The New Study That SeaWorld Doesn’t Want You to Know About…
A new comprehensive review of cetacean (including dolphins and whales) captivity confirms what we’ve long known: Keeping these intelligent, social, complex animals in tiny tanks is inherently cruel. Despite decades of industry promises and self-described “improvements,” the study found that marine parks still fail to meet even the most basic physical and psychological needs of cetaceans. From restricted space to chronic stress and often shortened lifespans, the evidence is clear: Life in a concrete pool can never compare to life in the ocean.

Tanks Can’t Meet Cetaceans’ Needs
The new research indicates that no tank, regardless of its size, can fully meet the complex needs of dolphins, whales, and other cetaceans. These animals are built for the open ocean, where they can swim vast distances, dive deep, and spend hours hunting and exploring. At marine parks, these animals have little to do but circle the same concrete enclosure day after day. Tanks are designed for human viewing—not for the animals’ well-being. Foraging, one of their most natural and enriching behaviors, is replaced with handouts of thawed fish on a schedule entirely controlled by humans.
No Freedom or Choice
In their ocean homes, cetaceans form lifelong bonds, choose their companions, and can swim away from conflict when needed. Marine parks force them into artificial groupings, and the animals can’t escape when aggression or tension arises. Even reproduction is controlled by humans—there’s no opportunity to choose their mates or decide when and with whom to breed. The result is social stress and frustration that no enrichment program can fix.

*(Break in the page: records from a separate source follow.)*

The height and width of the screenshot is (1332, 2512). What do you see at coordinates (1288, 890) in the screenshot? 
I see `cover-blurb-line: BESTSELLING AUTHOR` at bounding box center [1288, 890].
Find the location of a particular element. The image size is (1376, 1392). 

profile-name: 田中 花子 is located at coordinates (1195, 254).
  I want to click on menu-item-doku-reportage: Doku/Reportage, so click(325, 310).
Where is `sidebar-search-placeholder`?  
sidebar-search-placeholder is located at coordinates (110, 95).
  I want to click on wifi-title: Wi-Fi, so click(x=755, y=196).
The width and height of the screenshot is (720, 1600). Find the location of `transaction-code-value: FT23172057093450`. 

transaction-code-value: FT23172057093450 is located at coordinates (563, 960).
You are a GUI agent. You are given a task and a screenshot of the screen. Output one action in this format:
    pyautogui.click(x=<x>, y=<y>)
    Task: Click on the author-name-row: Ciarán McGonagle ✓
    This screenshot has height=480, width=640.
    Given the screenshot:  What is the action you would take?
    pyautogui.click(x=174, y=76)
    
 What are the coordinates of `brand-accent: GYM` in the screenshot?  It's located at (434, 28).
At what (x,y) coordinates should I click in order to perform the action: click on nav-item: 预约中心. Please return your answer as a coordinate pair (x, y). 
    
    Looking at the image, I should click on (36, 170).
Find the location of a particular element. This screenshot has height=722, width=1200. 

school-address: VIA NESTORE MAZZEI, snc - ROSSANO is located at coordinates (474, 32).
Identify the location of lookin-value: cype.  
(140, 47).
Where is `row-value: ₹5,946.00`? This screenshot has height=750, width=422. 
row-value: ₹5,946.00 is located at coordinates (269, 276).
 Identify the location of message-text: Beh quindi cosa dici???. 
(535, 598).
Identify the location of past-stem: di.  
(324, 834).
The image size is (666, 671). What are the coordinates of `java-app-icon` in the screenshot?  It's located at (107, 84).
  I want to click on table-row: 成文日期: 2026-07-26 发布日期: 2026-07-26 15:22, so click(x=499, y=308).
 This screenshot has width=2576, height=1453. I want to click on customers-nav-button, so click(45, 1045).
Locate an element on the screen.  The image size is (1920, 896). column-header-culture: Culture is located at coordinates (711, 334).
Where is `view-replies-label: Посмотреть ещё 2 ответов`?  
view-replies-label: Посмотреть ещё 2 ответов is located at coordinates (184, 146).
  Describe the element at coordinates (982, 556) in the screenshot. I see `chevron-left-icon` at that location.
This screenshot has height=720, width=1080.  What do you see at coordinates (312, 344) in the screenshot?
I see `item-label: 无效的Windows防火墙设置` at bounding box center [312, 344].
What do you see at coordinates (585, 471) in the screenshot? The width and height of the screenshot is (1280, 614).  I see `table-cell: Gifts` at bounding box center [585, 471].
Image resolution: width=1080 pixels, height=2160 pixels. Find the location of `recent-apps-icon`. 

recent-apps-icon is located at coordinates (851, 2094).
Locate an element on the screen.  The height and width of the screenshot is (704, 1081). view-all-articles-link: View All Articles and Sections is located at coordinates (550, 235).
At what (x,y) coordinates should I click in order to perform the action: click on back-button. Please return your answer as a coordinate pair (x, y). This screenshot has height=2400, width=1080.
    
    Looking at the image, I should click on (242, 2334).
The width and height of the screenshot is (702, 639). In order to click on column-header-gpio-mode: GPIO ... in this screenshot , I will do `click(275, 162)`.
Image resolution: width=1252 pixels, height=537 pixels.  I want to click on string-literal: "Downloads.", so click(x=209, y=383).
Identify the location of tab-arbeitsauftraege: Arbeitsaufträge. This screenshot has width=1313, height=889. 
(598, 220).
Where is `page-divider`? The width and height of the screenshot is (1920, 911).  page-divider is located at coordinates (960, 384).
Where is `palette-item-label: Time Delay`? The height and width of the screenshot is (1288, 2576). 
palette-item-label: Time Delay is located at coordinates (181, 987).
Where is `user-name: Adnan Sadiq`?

Although SeaWorld ended its sordid orca-breeding program following a persistent PETA campaign, the company still uses other whales and dolphins as breeding machines, creating more generations of animals to exploit.
Marine Park Captivity Takes a Physical and Psychological Toll
The study highlights what decades of evidence have already proven: Confinement damages cetaceans’ brains, behavior, and physical health. They often suffer from stress-related illnesses, dental injuries from chewing and jaw-popping on hard tank surfaces, and premature deaths. Many self-harm and repetitively regurgitate and re-ingest food as a response to severe boredom, stress, and social isolation or instability. Concrete pools bear no resemblance to the rich, ever-changing ocean world these animals evolved to navigate with their powerful sonar abilities and complex social intelligence.
The Solution: Seaside Sanctuaries
No animal is suited to life in a marine park tank—period. True progress means moving away from these abusement parks altogether and transitioning these animals to seaside sanctuaries, where they can live in a more natural, spacious, and stimulating environment—an environment where they can still receive human care, but be free from exploitation. True sanctuaries offer cetaceans the chance to feel ocean currents, engage in more natural behaviors, and live out their lives with dignity. It’s time to empty the tanks and send the orcas, other dolphins, and whales to their ocean homes, where they belong.